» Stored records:
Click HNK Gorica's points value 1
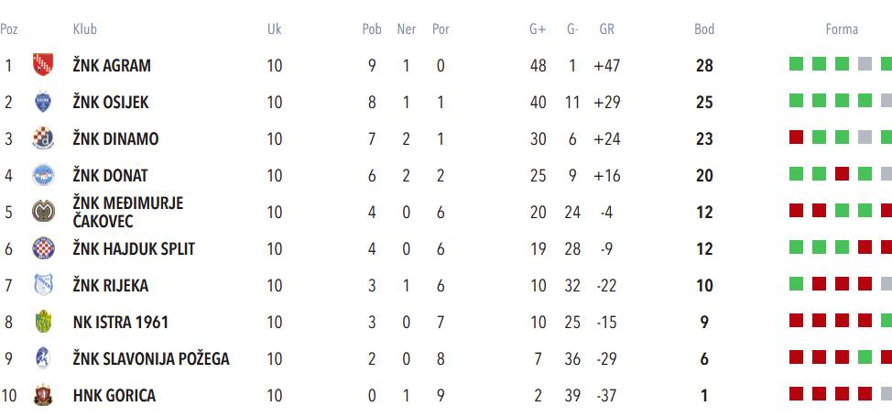892x417 pixels. 703,395
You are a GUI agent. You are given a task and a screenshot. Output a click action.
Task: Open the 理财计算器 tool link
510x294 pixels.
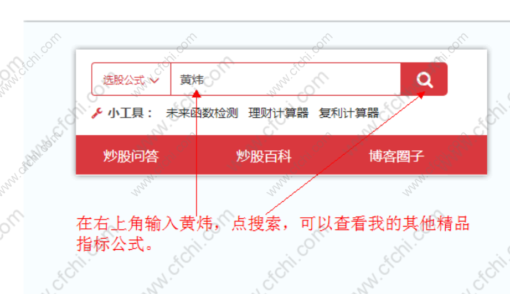279,113
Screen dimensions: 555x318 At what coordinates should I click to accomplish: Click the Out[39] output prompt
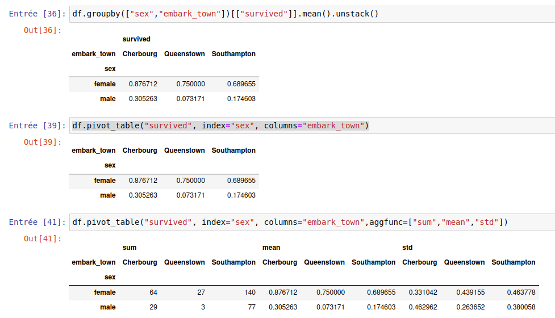click(x=43, y=142)
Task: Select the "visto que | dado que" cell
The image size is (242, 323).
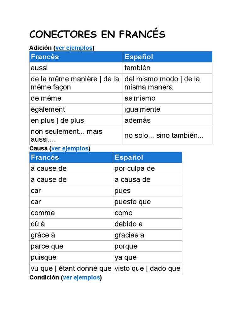Action: (x=147, y=268)
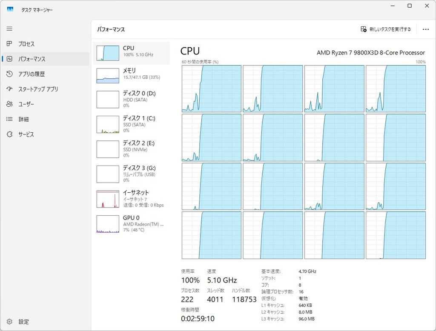Select ディスク 2 (E:) NVMe item
Viewport: 436px width, 331px height.
[x=131, y=149]
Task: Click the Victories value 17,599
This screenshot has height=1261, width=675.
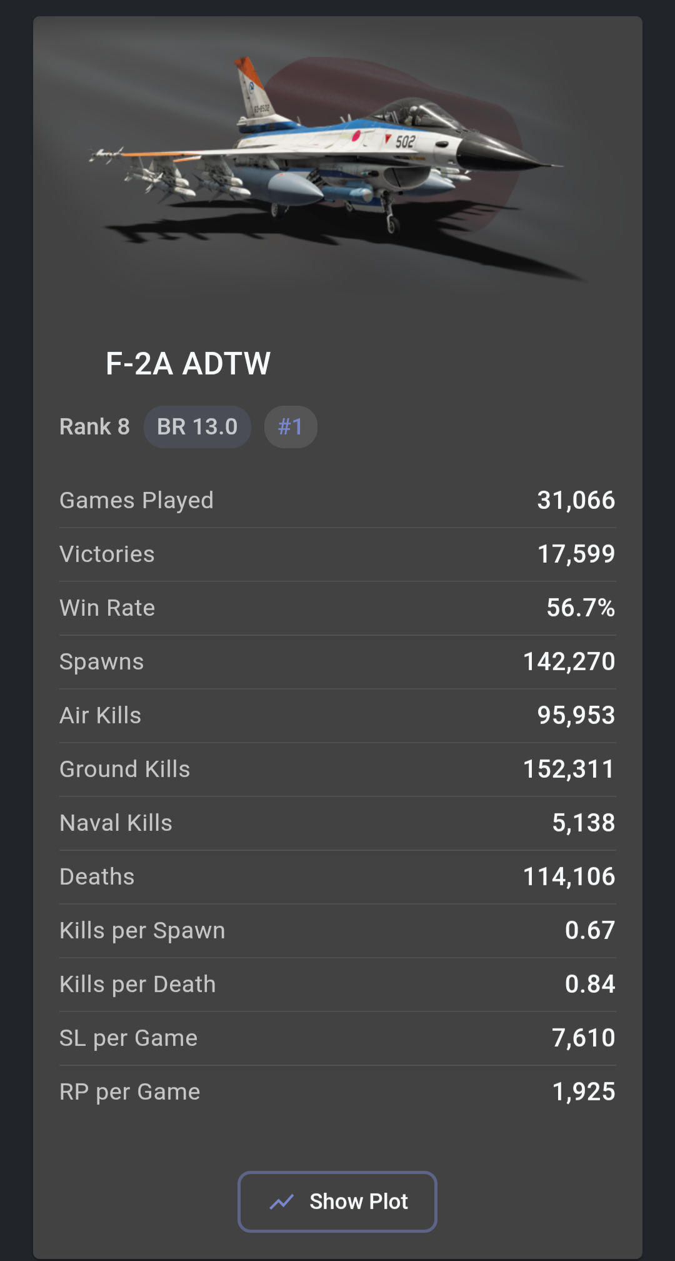Action: tap(576, 554)
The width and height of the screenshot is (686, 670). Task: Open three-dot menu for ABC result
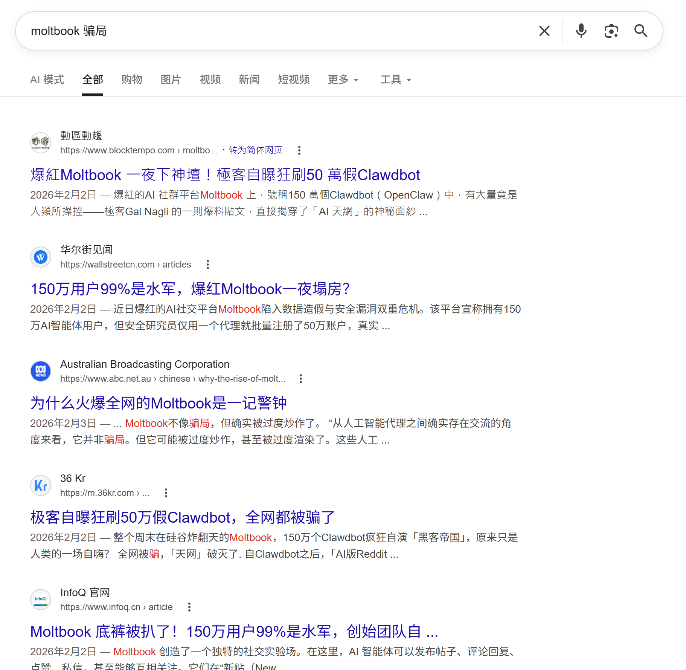(x=300, y=379)
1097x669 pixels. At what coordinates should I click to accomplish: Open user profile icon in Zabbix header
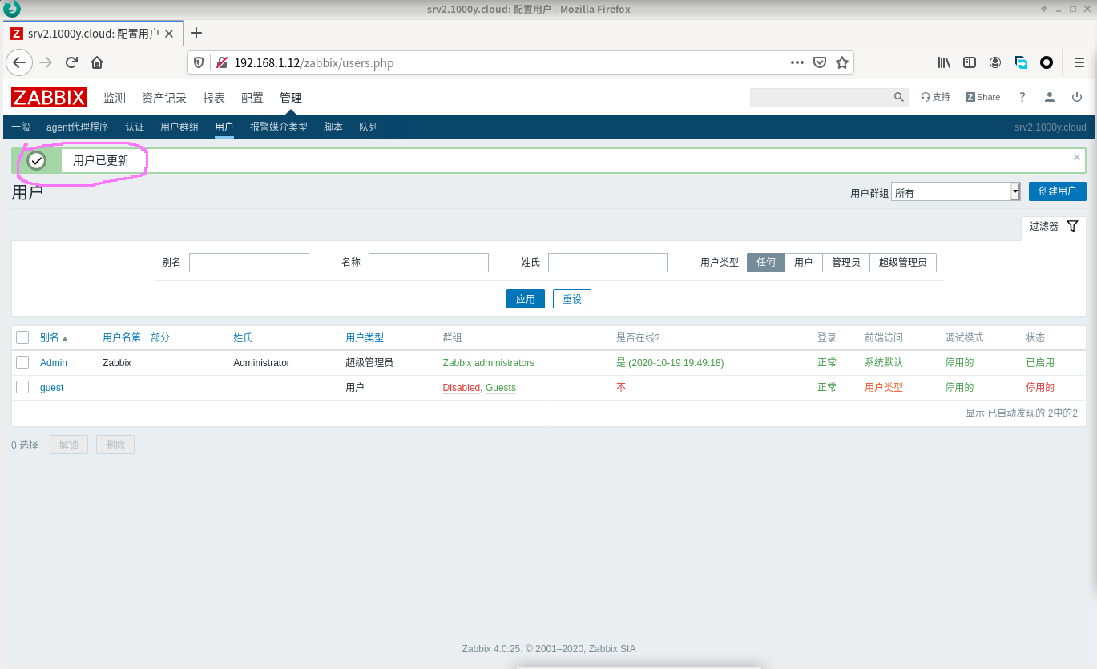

» INSTRUCTION: Please format the items as a JSON list of strings, one string per line with blank lines omitted, starting at the line that contains "Task: Select the" and running through the end of the items. Leave the pictures out of the list.

» PROBLEM SOLUTION:
[
  "Task: Select the \"visto que | dado que\" cell",
  "The image size is (242, 323).",
  "Action: (x=147, y=268)",
  "Select ディスク 2 (E:) NVMe item",
  "Viewport: 436px width, 331px height.",
  "[x=131, y=149]",
  "Task: Click the Victories value 17,599",
  "This screenshot has height=1261, width=675.",
  "Action: tap(576, 554)",
  "The width and height of the screenshot is (686, 670). Task: Open three-dot menu for ABC result",
  "(x=300, y=379)",
  "1097x669 pixels. At what coordinates should I click to accomplish: Open user profile icon in Zabbix header"
]